* [TEXTE SOURCE]
Quelles étaient-elles ? Le bonheur conjugal n'existait plus dans le couple Janáček depuis longtemps. La mort d'Olga en février 1903 toucha Leoš au plus profond de lui-même et pour longtemps. Le refus des autorités musicales pragoises de monter Jenufa l'atteignit vivement. À 50 ans, il restait toujours un compositeur marginal, provincial.

Examinons maintenant en détail Sur un sentier recouvert. Remarquons tout d'abord pour l'ensemble des dix pièces éditées par la volonté du compositeur en 1911, toutes obéissent à un mouvement modéré, voire lent, sauf une notée con moto, c'est-à-dire avec mouvement. Elles expriment le recueillement, la nostalgie, la tristesse. Si l'on voulait les désigner par une couleur, la grisaille s'imposerait et même une certaine blancheur, mais pas ce blanc éclatant des lavandières, plutôt un blanc cotonneux dû au brouillard, laissant regretter la vivacité de paysages ensoleillés. Puisque l'allusion aux paysages arrive sous ma plume, disons qu'il s'agit plutôt de paysages intérieurs, d'évocations sentimentales qu'on pressent à l'écoute de cette musique. Un sentiment de temps interrompu, inaccessible maintenant saisit l'auditeur. On ne peut manquer de rapprocher la couleur, la tonalité de cette musique avec celles de certaines pièces pour piano d'Erik Satie et de quelques oeuvres pianistiques de Federico Mompou, pourtant composées dans des univers personnels et des environnements musicaux nationaux différents. En fait, nulle impression de monotonie n'envahit l'auditeur à l'écoute de Sur un sentier recouvert. Mais la force d'expression de cette musique s'impose.

* [LIGNES DE DONNÉES]

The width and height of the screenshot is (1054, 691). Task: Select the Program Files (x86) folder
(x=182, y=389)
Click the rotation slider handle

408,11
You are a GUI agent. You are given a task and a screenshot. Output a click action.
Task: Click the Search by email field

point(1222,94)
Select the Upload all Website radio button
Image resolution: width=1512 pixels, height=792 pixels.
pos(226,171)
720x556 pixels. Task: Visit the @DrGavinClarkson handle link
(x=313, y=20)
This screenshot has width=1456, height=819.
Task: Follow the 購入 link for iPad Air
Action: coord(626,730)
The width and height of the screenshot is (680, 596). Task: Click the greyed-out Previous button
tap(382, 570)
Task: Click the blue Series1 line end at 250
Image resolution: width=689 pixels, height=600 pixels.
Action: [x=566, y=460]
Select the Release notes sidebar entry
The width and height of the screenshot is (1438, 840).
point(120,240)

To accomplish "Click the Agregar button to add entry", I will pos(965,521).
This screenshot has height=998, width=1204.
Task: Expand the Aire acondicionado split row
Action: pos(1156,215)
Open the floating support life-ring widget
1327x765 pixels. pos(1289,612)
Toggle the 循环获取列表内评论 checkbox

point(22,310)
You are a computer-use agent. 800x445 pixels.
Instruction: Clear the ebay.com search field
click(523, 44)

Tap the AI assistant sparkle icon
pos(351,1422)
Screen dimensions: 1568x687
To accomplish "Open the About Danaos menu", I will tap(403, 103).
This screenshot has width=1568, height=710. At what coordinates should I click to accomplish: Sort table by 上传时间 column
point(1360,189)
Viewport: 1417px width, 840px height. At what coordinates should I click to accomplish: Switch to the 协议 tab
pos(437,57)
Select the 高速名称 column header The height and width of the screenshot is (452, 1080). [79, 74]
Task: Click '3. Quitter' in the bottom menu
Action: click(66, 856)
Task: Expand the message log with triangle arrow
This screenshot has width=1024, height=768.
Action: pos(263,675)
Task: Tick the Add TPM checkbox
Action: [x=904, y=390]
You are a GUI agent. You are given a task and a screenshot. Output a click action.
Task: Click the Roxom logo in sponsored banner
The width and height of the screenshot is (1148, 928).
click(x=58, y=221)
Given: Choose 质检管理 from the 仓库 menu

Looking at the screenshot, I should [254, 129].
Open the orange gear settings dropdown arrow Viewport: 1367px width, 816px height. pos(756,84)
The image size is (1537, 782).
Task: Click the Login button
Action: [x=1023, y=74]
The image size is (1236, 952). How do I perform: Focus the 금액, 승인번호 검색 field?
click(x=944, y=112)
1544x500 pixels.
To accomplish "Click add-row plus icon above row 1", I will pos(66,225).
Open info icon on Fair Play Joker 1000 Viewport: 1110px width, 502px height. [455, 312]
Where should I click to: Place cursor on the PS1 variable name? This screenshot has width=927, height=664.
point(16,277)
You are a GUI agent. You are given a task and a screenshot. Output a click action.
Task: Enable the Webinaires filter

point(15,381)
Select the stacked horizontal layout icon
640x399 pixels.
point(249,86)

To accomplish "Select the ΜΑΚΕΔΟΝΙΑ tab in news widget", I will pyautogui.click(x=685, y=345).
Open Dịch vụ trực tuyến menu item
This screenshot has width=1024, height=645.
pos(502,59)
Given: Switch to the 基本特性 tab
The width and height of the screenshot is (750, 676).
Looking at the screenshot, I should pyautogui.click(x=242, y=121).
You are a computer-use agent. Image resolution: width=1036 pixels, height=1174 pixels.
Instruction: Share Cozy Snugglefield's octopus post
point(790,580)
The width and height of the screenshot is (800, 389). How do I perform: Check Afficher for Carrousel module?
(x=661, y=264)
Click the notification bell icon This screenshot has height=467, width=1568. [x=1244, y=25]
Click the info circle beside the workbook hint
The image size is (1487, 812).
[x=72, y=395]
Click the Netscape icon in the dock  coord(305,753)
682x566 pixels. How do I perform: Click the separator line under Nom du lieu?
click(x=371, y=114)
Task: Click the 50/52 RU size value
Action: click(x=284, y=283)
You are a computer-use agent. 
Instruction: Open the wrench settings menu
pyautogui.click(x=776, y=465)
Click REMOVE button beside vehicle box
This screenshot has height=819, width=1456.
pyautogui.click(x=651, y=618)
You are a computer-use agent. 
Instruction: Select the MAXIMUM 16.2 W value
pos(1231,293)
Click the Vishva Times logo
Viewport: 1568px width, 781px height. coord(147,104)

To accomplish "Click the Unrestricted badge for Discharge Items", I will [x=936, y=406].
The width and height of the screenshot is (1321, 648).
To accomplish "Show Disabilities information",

* [CONSIGNE]
Répondez à ces questions sur le texte source :
(a) En quel mois et quelle année Olga est-elle morte ?
(b) Combien de pièces de Sur un sentier recouvert ont été éditées en 1911 ?
(c) Quelle indication porte la seule de ces pièces qui n'obéit pas à un mouvement modéré ou lent ?
Appuyez-vous uniquement sur le texte source.

* [RÉPONSE]
(a) En février 1903.
(b) Dix.
(c) Con moto, c'est-à-dire avec mouvement.